» **Problem statement**: Word for word, transcribe the data below from the line with "Screen dimensions: 295x178" to the line with "At what coordinates", keeping both of those lines.

» **Input records**:
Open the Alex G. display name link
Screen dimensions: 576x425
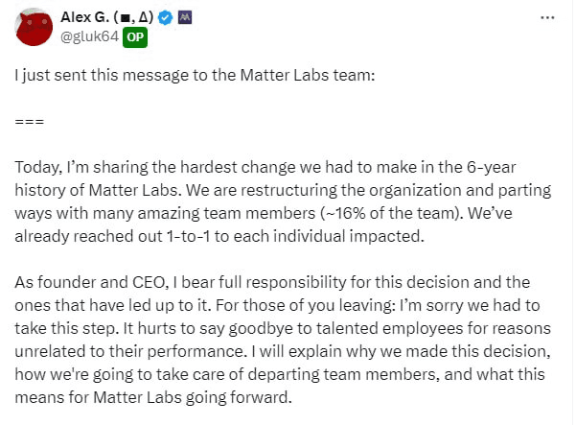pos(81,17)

...

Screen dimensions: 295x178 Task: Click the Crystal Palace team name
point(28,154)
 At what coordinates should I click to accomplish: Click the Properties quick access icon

» **Completed task**:
Screen dimensions: 295x178 Task: Click the Crystal Palace team name
point(28,154)
 At what coordinates should I click to accomplish: Click the Properties quick access icon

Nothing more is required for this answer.